His third misconception, in reference to the idea that "North Korea would no longer be able to use the American presence as justification for its belligerent actions," is that North Korea needs any real justification at all for its belligerent actions. This is a country that routinely accused its three greatest donors of food — Seoul, Washington, and Tokyo — of trying to overthrow it... while they were accepting such food aid. The belligerence is not caused by the actions of North Korea's enemies; rather, North Korea talks up what enemies they are as a justification for its belligerence. The propaganda is for domestic consumption, and the population must hear all about an oppressive enemy in order to justify or explain away Pyongyang's tight grip and string of economic failures.
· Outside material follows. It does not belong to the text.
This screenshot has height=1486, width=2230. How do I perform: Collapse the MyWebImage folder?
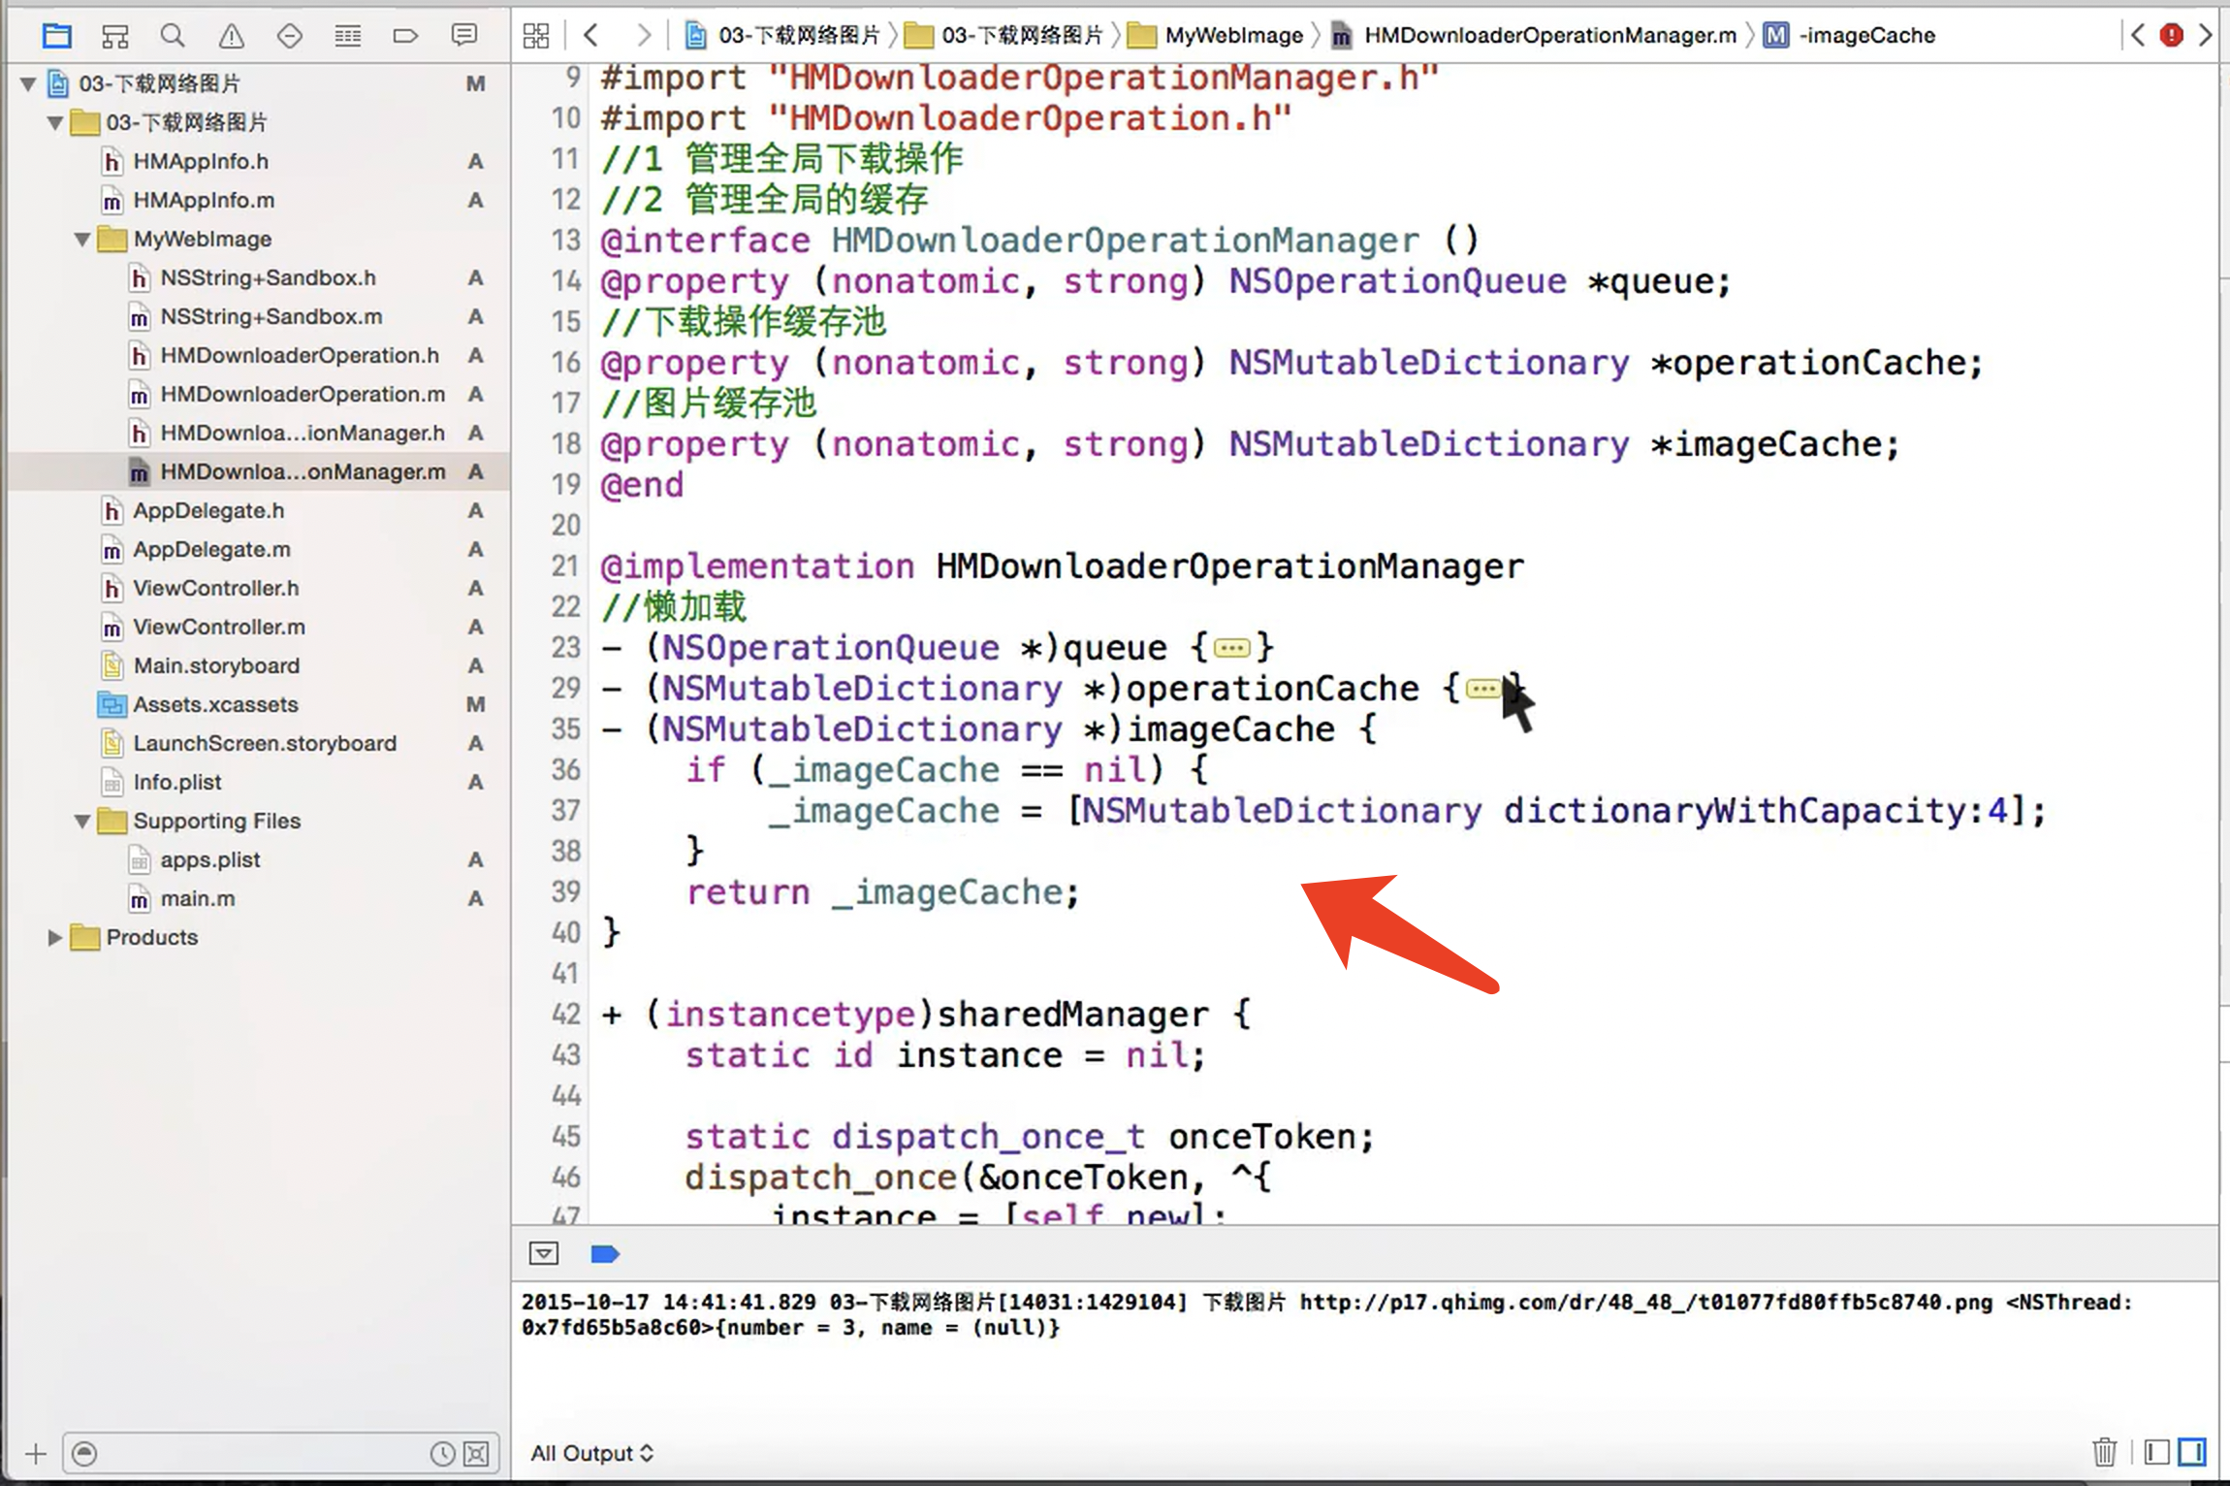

And his final fantasy, that "such actions [would not] be permitted by the Chinese because of the aforementioned agreement" is just as egregious. China cannot control Pyongyang, and when Pyongyang eventually behaves badly despite America's departure from South Korea, that fact would be quite obvious, as would China's own duplicity when it fails to follow this international agreement that might undermine its client state.

When I clicked on Mr Erickson's link from One Free Korea, I was hoping for some creative proposal, not the throwing-one's-hands-in-the-air because this North Korea stuff is just too mind-boggling hard to think about. How about reassuring China that they have nothing to fear from a unified Korea under Seoul's control, by the US promising no American bases in former DPRK territory and Seoul promising that Chinese economic agreements made with Pyongyang will be honored?

His idea, I dare say, is like giving away your Lexus to a meth head as long as they promise to keep sending you money for bus fare.

Edited comment: I note that Mr Erickson's essay appeared at CenterMovement.org, a site that bills itself as a "journal and meeting place of the American center." Funny, I've long considered myself a moderate, and I thought that, when it comes to the military, the role of the moderate military is to remind the left of the value of a well-equipped and well-trained military and its role in acting as a deterrent, while reminding the right that its use should be prudent and well-reasoned and usually not as the first option.